Fearing Taliban attacks on U.S-led coalition forces as they withdraw from Afghanistan, the Pentagon has beefed up its air support for the troops remaining in the country.

Chairman of the Joint Chiefs Army General Mark Milley, appearing with Defense Secretary Lloyd Austin at the Pentagon Thursday, said that a dozen aircraft will augment the withdrawal task force. In addition to two more B-52 bombers, now totaling six in Qatar, F-18 aircraft will also join the task force. The force also includes the USS Dwight Eisenhower aircraft carrier in the Arabian Sea.

Further, Milley said that the Afghans are capable of standing up to the Taliban without the support of the U.S.-coalition.

“They’re fighting for their own country now, so it’s not a foregone conclusion, in my professional military estimate, that the Taliban automatically win and Kabul falls, or any of those kinds of dire predictions,” Milley said. 

“That’s not a foregone conclusion. There’s a significant military capability in the Afghan government. We have to see how this plays out.”

Not Everyone Agrees With General Milley

This contrasts with the not-so-rosy assessment of Marine Corps Gen. Kenneth “Frank” McKenzie, commander of U.S. Central Command, who told Congress two weeks ago that the Afghan army “will certainly collapse” without coalition support.
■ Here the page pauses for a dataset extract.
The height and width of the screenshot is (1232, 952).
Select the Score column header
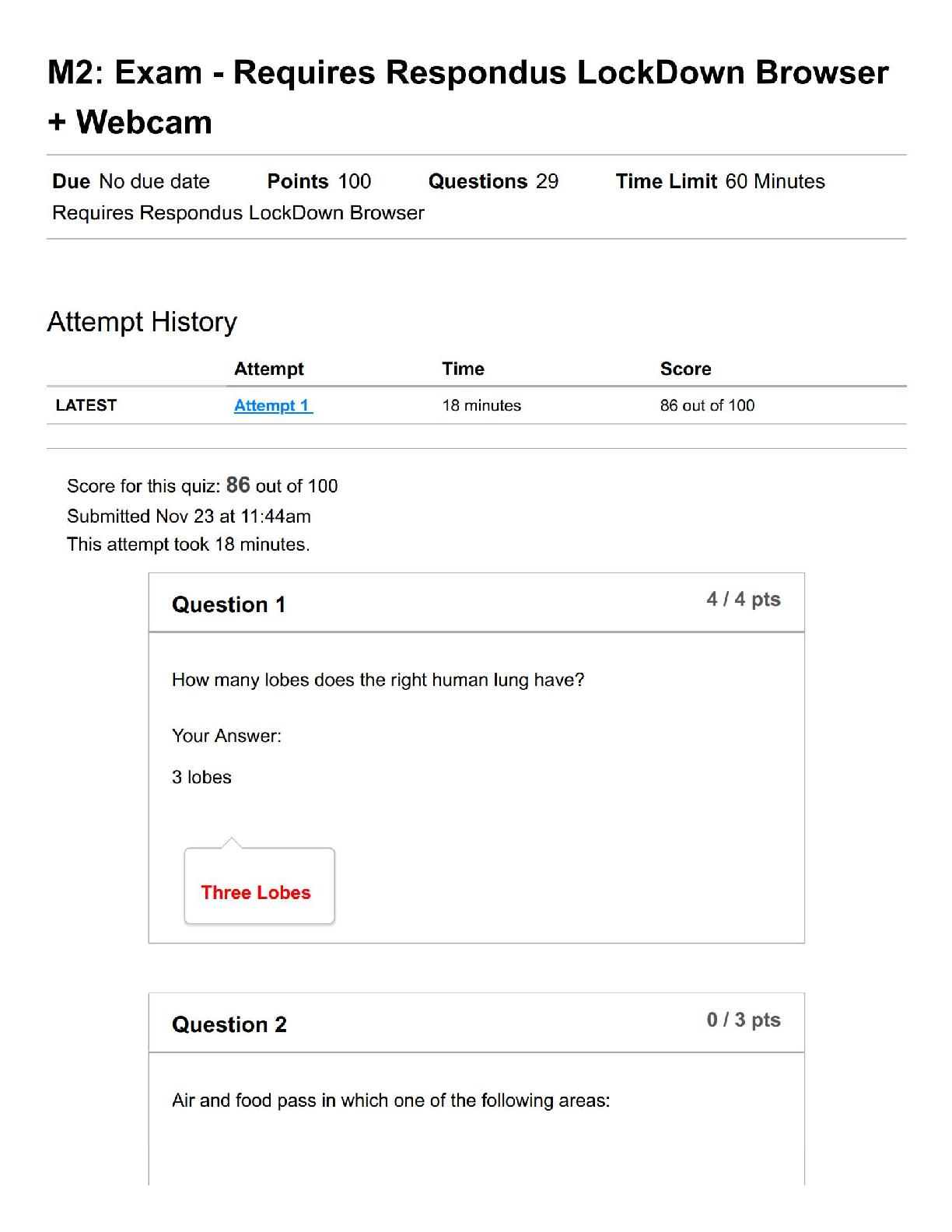coord(685,369)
“I am concerned about the Afghan military’s ability to hold on after we leave.”  

A B-52 bomber sits on an airfield in Qatar. The Pentagon has moved six B-52s to Qatar to cover the withdrawal of U.S. forces from Afghanistan. (USAF photo)

Austin added that holding off the Taliban without the U.S. support “will be a challenge” for the Afghans. Nevertheless, he mentioned that a government counterattack in Lashkar Gah, the capital of the restive Helmand province, is being conducted “fairly well.”